Schriftlicher
Fassung eines Vortrages in Konstanz,
gehalten
am 27. Juli 2000 im Rahmen eines Seminars
"Chancen
des Informationszeitalters" im Waldhaus Jacob,
Bildungsstätte
der Friedrich-Naumann-Stiftung und der Reinhold-Maier-Stiftung
von
Michael Stoll. (www.michaelstoll.de)
Wenn
das Wort ein-fällt ...
Aspekte autobiographischen Schreibens
Weshalb
schreibt der Mensch?
Damit
meine ich vor Allem ein Schreiben, welches aus dem Leben, vom Leben des
Schreibenden berichtet, ein autobiographisches Schreiben.
Meiner
Erfahrung nach tritt, sobald die Schreibhemmung überwunden ist, dass heißt,
ich mich überwunden habe, eine Haltung des Schreibens einzunehmen, nach einer
gewissen Zeit eine Ruhe ein, eine Beruhigung entsteht;
Den
Hintergrund, mögliche Erklärung, wie es zu einer solchen Ruhe zu kommen vermag
und sich diese bis zu einem Glückszustand, einem Gefühl der Harmonie und
Stimmigkeit zu steigern vermag, will ich mit Ihnen versuchen zu erhellen.
Tätigkeit
des Schreibens
Das
Schreiben ist eine körperliche Tätigkeit. Ein Kind, welches beginnt, den Stift
in der Hand zu halten, und mit gespannten Lippen die ersten Linien auf dem Blatt
ausführt, ist mit ganzem Wesen, ganzer Gestalt dabei. Noch ist in dieser
Ausschließlichkeit kein Bruch, kein Ab-gespaltenheit zu spüren.

□ □ □ □

# ARBEITSAUFTRAG A:
Wie lautet der Satz „Das Schreiben ist eine körperliche Tätigkeit.“ aus dem Vortrag über autobiographisches Schreiben auf Englisch?
# ARBEITSAUFTRAG B:
Könnten Sie den Vortrag über autobiographisches Schreiben im Anschluss an seinen letzten Satz fortsetzen?

□ □ □ □

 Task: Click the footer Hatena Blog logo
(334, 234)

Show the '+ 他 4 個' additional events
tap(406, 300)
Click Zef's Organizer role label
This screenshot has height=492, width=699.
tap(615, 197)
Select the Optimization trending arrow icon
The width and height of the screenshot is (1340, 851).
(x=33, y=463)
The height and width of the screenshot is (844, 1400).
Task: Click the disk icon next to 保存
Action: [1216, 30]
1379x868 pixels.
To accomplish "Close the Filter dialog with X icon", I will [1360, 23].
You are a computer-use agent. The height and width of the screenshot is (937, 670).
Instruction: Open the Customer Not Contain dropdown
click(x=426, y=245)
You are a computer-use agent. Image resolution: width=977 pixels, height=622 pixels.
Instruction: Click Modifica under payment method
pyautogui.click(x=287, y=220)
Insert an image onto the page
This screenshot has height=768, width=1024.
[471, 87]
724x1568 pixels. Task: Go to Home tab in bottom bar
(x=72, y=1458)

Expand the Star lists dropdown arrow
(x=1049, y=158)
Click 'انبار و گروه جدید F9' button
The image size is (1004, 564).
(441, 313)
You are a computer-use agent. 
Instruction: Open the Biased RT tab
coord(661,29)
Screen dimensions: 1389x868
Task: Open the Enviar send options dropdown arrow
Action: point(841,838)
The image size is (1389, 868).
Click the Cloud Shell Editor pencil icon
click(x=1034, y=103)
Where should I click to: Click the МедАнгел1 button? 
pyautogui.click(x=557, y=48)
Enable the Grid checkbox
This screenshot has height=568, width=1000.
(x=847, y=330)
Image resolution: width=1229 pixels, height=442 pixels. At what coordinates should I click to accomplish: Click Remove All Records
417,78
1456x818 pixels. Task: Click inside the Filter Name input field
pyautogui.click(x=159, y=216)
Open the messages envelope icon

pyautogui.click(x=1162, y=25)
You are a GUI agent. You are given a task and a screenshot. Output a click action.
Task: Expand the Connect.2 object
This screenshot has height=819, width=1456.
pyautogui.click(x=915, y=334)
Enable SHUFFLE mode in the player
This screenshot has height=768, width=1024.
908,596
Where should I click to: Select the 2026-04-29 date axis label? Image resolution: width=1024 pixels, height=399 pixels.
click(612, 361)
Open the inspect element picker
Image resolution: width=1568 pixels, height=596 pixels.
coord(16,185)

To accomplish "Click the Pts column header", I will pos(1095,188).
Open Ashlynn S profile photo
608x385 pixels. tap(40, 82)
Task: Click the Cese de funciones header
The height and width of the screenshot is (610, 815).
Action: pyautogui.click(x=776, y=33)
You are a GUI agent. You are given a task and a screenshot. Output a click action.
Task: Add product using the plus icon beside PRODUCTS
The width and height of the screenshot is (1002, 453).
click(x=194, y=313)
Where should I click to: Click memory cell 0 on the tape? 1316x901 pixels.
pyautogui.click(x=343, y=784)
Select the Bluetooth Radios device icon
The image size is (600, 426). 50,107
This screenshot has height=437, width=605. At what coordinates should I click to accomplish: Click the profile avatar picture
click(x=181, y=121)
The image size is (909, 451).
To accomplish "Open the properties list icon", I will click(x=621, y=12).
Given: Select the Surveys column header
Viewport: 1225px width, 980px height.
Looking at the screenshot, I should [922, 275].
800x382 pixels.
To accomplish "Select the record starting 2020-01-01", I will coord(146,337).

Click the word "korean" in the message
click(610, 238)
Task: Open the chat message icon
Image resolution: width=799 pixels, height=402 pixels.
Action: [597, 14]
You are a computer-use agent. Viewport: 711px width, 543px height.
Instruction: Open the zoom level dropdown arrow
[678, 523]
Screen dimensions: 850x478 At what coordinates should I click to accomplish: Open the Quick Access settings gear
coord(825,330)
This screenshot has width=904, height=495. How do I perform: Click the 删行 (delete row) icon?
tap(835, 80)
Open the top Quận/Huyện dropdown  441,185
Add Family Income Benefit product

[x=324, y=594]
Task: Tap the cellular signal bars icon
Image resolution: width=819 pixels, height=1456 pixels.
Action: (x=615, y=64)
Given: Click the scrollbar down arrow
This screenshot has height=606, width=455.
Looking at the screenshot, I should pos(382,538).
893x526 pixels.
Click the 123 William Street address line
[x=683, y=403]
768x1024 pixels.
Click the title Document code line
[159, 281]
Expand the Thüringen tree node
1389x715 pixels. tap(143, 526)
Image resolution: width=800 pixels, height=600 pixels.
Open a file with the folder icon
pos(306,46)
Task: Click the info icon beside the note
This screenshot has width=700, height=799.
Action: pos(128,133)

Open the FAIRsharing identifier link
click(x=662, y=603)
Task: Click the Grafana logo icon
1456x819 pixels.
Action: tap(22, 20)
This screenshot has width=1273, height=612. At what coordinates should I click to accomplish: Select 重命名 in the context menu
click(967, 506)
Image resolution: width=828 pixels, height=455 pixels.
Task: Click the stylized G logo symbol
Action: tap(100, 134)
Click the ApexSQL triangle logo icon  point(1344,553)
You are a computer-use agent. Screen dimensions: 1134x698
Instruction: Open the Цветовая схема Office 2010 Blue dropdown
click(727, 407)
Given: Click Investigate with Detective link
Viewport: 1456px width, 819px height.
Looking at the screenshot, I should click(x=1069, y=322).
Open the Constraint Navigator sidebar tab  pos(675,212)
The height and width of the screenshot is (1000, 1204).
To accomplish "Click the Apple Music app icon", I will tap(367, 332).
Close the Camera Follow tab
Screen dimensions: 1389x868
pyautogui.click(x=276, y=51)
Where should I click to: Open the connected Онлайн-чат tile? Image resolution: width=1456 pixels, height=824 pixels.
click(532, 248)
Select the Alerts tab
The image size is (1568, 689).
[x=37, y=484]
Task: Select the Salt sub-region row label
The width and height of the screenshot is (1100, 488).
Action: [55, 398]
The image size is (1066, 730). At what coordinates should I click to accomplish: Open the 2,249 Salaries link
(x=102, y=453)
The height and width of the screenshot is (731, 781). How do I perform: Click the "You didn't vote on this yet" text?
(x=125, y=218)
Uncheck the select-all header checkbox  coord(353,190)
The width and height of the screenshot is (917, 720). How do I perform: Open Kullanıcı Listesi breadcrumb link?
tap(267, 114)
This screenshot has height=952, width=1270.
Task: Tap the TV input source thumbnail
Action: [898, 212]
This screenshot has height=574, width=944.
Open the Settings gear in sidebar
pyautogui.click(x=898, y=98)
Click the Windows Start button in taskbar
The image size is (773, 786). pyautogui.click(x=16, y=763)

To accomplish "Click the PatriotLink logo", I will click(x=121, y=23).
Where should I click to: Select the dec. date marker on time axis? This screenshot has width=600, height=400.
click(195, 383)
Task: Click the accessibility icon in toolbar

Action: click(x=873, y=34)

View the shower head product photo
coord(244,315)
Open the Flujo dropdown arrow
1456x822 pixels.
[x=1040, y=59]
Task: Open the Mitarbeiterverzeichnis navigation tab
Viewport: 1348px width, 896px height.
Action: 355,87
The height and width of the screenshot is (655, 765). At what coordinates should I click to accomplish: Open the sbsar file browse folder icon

□ □ □ □

# ERGEBNIS DER AUFGABE A:
Writing is a physical activity.

# ERGEBNIS DER AUFGABE B:
Mit
dem Eintritt in das Schulalter lernt das Kind allmählich die Schrift.
Aus
Bildzeichen sich entwickelnd entstand ein komplexes System von Zeichen, die das
gesprochene Wort, gedankliche Inhalte abzubilden
fähig wurden.
In
langen Reihen mit Hilfslinien malt das Schulkind in gleichmäßigen Abständen
die einzelnen Buchstaben;-- schließlich helfen die von der Lehrerin
mitgebrachten Gegenstände beim Entstehen der ersten geschriebenen Worte, wie
Apfel, Tuch oder Stuhl.
Und
bald schon bildet das Kind erste kurze Sätze, kann in noch unsicherer Formung
kleine zusammenhängende Texte verfassen, lernt sich schriftlich mitzuteilen.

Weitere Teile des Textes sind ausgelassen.